(EXCERPTED TEXT)
==========
Critical: Set the lang Attribute

HarfBuzz uses the lang attribute to select the correct shaping model. Without it, Devanagari may be shaped using the default (Latin) model, which disables all Indic-specific feature lookups. Always set lang="hi" (Hindi), lang="mr" (Marathi), lang="ta" (Tamil), lang="bn" (Bengali) on the <html> element or the innermost relevant container.

Unicode Range Breakdown

  • U+0900–097F — Devanagari core block
  • U+1CD0–1CFF — Vedic extensions
  • U+200C–200D — ZWNJ and ZWJ (control joiners)
  • U+20B9 — Indian Rupee sign ₹
  • U+25CC — Dotted circle (placeholder)
  • U+A8E0–A8FF — Devanagari extended

Subsetting Indic Fonts Safely

Font subsetting removes unused glyphs from a font file to reduce its size. For Latin fonts, this is straightforward: scan your content, identify the characters used, and strip everything else. For Indic fonts, this approach will break your rendering. Conjuncts require glyphs that may not appear as standalone characters in your content — a page that never uses the word क्षमा (forgiveness) may still need the conjunct क्ष glyph if any word on the page forms that cluster dynamically.
==========
(ITEMS)
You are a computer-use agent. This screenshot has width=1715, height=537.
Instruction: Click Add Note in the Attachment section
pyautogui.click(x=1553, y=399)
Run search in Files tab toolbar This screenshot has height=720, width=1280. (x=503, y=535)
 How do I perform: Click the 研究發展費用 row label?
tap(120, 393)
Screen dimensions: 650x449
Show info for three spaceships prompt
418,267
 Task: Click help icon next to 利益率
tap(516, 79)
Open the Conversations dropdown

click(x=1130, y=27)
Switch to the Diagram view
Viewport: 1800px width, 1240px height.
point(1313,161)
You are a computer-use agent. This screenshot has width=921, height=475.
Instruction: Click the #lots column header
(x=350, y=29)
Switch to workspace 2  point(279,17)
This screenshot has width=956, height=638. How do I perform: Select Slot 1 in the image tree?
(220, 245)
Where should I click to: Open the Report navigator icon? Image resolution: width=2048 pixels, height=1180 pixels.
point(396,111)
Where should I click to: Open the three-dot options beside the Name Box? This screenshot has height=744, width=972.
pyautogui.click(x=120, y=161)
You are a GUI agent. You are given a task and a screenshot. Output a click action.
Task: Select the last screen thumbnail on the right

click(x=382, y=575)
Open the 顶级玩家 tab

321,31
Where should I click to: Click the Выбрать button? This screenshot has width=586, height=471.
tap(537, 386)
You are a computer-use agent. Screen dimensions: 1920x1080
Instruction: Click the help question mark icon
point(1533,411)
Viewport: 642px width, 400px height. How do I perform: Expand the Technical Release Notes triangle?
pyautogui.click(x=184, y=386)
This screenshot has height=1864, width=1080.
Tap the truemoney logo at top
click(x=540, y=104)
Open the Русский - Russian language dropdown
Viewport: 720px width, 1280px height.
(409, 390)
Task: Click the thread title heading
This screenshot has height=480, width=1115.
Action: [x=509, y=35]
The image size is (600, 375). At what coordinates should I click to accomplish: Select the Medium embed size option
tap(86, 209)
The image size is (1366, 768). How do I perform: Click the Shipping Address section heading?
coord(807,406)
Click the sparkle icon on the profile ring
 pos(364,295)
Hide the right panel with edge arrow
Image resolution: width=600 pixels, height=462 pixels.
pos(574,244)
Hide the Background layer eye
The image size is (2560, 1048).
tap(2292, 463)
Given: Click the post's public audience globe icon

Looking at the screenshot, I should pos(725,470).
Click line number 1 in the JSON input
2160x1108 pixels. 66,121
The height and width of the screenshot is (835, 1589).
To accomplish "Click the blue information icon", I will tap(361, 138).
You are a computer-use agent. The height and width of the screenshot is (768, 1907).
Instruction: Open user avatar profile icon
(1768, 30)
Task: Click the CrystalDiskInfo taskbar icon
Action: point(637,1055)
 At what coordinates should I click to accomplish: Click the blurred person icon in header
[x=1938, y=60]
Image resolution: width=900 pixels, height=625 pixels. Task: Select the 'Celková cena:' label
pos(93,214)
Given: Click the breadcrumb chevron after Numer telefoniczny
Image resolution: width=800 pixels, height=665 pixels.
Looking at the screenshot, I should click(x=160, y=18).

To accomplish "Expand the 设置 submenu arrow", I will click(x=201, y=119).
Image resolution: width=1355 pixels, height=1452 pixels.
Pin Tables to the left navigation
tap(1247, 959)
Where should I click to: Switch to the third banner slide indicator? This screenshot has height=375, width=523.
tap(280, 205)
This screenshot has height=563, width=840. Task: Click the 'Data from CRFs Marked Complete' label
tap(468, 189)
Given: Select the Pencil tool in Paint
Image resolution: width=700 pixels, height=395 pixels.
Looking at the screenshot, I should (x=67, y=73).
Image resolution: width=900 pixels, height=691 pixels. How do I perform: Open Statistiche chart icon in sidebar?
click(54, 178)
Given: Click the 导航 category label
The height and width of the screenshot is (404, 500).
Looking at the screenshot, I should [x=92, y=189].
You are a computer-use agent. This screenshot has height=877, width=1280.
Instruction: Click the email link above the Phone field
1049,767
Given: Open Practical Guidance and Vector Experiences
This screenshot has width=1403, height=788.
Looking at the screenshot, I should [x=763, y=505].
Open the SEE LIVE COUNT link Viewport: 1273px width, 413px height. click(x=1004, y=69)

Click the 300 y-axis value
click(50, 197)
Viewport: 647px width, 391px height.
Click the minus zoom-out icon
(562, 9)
==========
(TASK REQUIREMENTS)
**a)** Retype the part of the Indic fonts text above that begins at the words "Critical: Set the" and ends after the words "innermost relevant container.".
**b)** Using the Indic fonts text above, state whether each statement agrees with it, answering yes or no and quoting the deciding words: (i) Without the lang attribute, Devanagari may be shaped using the default Latin model. (ii) U+20B9 is the dotted circle placeholder. (iii) Subsetting Latin fonts is described as straightforward.

(ANSWERS TO THE TASKS)
**a)**
Critical: Set the lang Attribute

HarfBuzz uses the lang attribute to select the correct shaping model. Without it, Devanagari may be shaped using the default (Latin) model, which disables all Indic-specific feature lookups. Always set lang="hi" (Hindi), lang="mr" (Marathi), lang="ta" (Tamil), lang="bn" (Bengali) on the <html> element or the innermost relevant container.

**b)**
(i) Yes: "Without it, Devanagari may be shaped using the default (Latin) model"
(ii) No: "U+20B9 — Indian Rupee sign ₹"
(iii) Yes: "For Latin fonts, this is straightforward"